The requirements are so low for warrantless searches of cars that courts have had to do a bit of double-duty to ensure the Fourth Amendment didn’t become completely irrelevant. Exploitation of this loophole finally resulted in the Supreme Court setting down a few limits with its Rodriguez decision. Cops can keep their pretense, but they must make an effort to honor it. Artificially extending the stop to engage in a fishing expedition got a little more difficult. Most importantly, it meant cops couldn’t just screw around in hopes of bringing in a drug dog to give them the reasonable suspicion they needed to perform a search.

In reality, this just means cops with K-9 s are constantly on the road, hoping to be within minutes of any pretextual stop. It also means cops have expanded their theories about suspicious behavior. Courts, to their credit, are pushing back more frequently on both tactics following the Rodriguez decision. But the fact remains that, like nearly everything else involving law enforcement, you can’t push back against the government until after it’s already locked you up.

The nice thing is that courts are far more critical of pretextual stops, especially when the officers can’t be bothered to maintain the pretense. In this case, via FourthAmendment.com, the pretense couldn’t be maintained because the officers were so incompetent they weren’t even capable of exploiting the many constitutional loopholes still available to them.

In this case, defendant Said Alan Angulo-Gaxiola got stopped and, following a lot of fortuitous bungling by officers, managed to get hit with multiple drug possession charges. The officers’ luck ran out once Said moved to suppress the evidence, but oh man, that is a trip worth taking, even if we all know what the destination is.

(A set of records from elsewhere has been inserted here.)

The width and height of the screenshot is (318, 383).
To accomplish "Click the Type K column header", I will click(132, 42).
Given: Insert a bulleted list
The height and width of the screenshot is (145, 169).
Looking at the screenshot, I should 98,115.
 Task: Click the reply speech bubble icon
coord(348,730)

This is from the opening of the Utah federal court decision [PDF]:

On Saturday, March 18, 2023, near six o’clock on a sunny spring night, Sevier County Sheriff’s Deputy Bodee Wells stopped a truck Said was driving because Wells suspected its dark window tint violated Utah law. Said did not have a driver’s license but produced valid border crossing cards issued by the United States to him and his passenger, his brother Saul Angulo-Gaxiola. Said also offered that Saul had a Mexican driver’s license. But Wells did not ask for Saul’s license, or the truck’s vehicle registration, or proof of insurance.

There’s the pretext. Window tint, like the odor of marijuana, is always in the optical/olfactory senses of the beholder. All you need is a reason, and things like window tint or marijuana odor produce no evidence that can be thoroughly challenged in court. They produce nothing in terms of documents, inventories, lab results, or anything else. They are things officers claim to perceive, which limits the discussion to “your word against ours,” which is an equation that almost always favors cops.

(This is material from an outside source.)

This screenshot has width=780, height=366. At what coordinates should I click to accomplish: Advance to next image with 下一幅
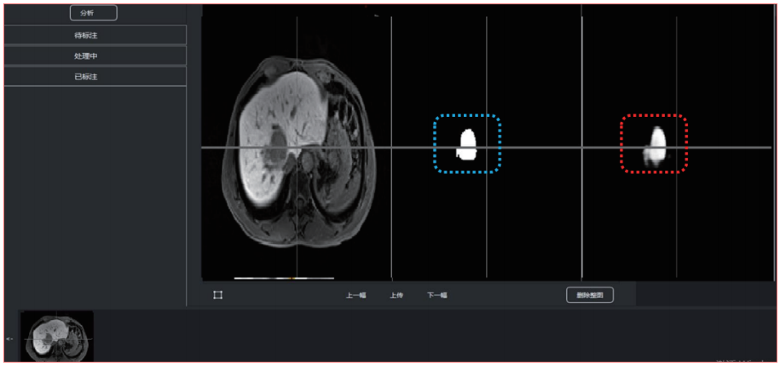pos(436,296)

It didn’t work here. First, there’s the immediate abandonment of the pretense by failing to ask for registration or insurance info. Then there’s Deputy Bodee Wells, who was incapable of recognizing legal documents beyond (apparently) Utah-issued drivers licenses.

The border crossing cards and the names on them confused Wells, who had only been working as a patrol officer for a few weeks. So he requested help from Sevier County Sgt. Aaron Richards.

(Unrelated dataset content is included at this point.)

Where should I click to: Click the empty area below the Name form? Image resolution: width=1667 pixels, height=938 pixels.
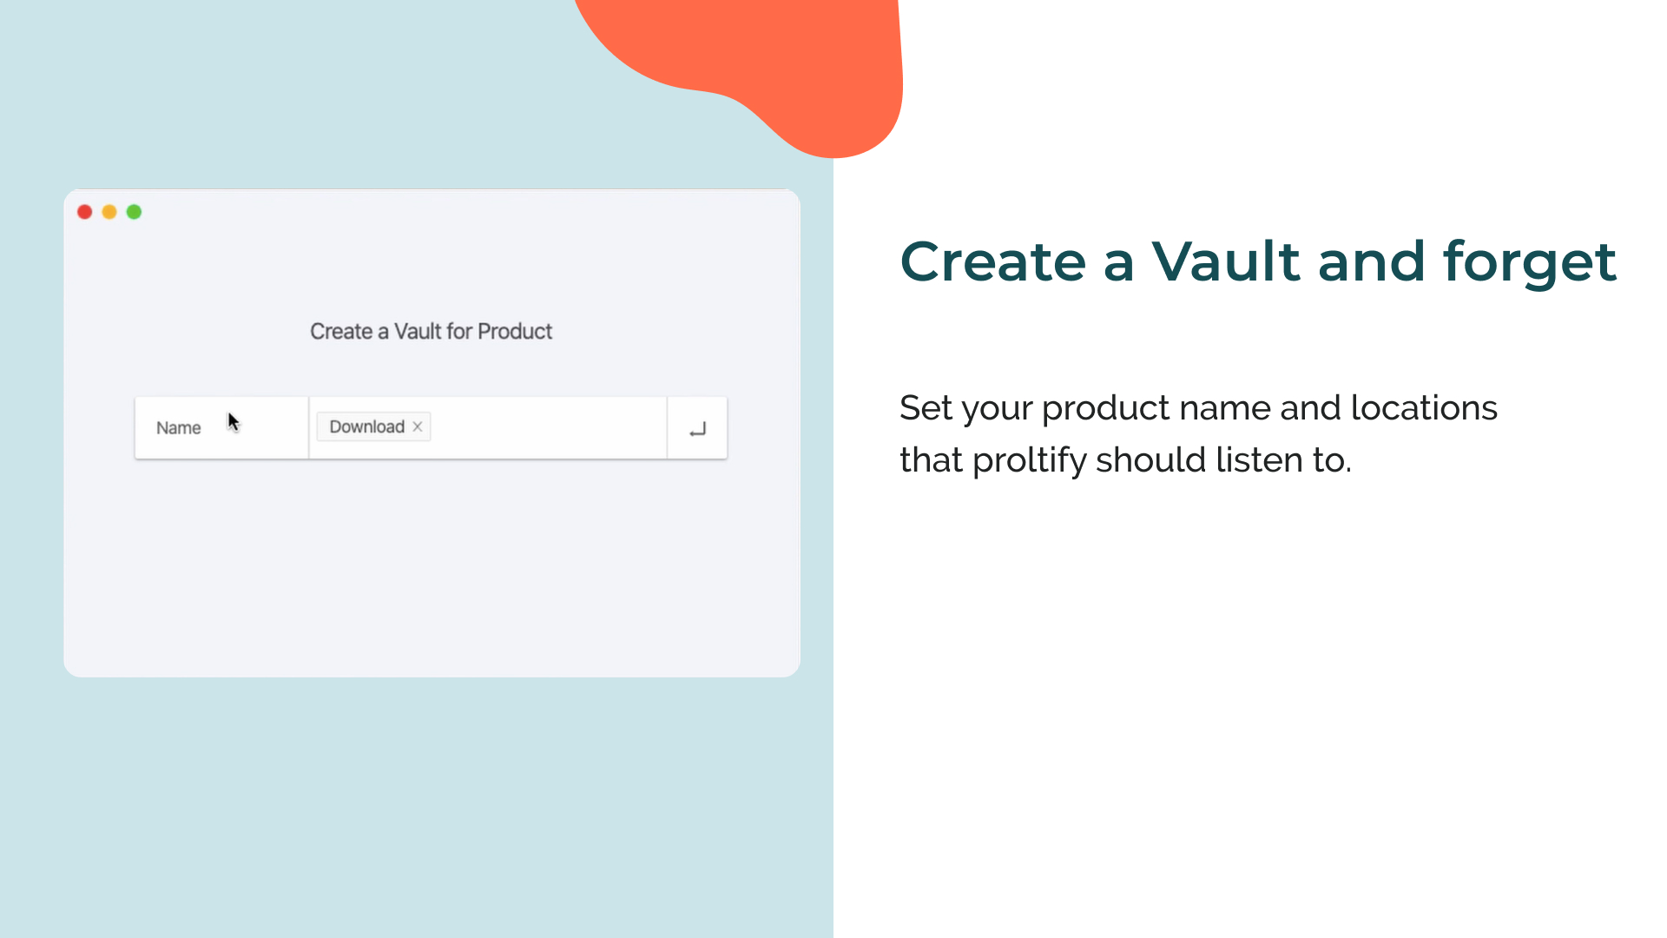point(432,565)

While it’s fine to ask for help, that doesn’t keep the Rodriguez clock from ticking. Extending a stop for anything other than the reason for the stop isn’t permitted, even if it’s just to seek clarification from another law enforcement officer.

This initiated a 30-minute traffic stop that ultimately resulted in a search of the car. As the court notes, neither officer ever bothered to write up, much less issue, a citation. The window tint level was never checked. And the compound ignorance of the officers led them to conclude innocent things were “suspicious.”

The search was initiated after a third deputy showed up with a drug dog, which “quickly alerted,” according to the officers’ testimony and the court’s own depiction of the events.

Fortunately, most of this stop was documented by body camera recordings. So, if the deputies wanted to raise factual disputes, they were limited by the far more forthright depiction of the events captured by their recording devices.

Not that it mattered. The testimony immediately distanced itself from the recordings.

Trooper Wells testified he remembers it was “pretty cold” that evening, but on the body camera footage, neither Said nor any of the (what becomes four) officers on the scene is ever wearing a coat or jacket and there is no visible breath vapor. Indeed, at one point while in his patrol car, the footage depicts Deputy Wells roll down his window during a stretch he is in his car for a few minutes.

This seems minimal, but it’s actually important. One might assume (logically) that the trooper might be mistaken about the weather during a traffic stop performed weeks prior to his testimony. But that’s not the case. It’s just one of many misrepresentations by the testifying officers — you know, the sort of thing regular people call “lies.”

Wells exited his car and approached the truck on the passenger side so he would not be in the path of passing traffic. By that time, the truck’s four side windows were all rolled down. Wells testified he thought this was “kind of odd because it was cold outside,” and “people only roll down one window to speak to us,” so that raised some suspicion that the occupants were airing out the truck. Wells did not further investigate any odors, ask the occupants to roll up any windows, or ask why all the windows were down.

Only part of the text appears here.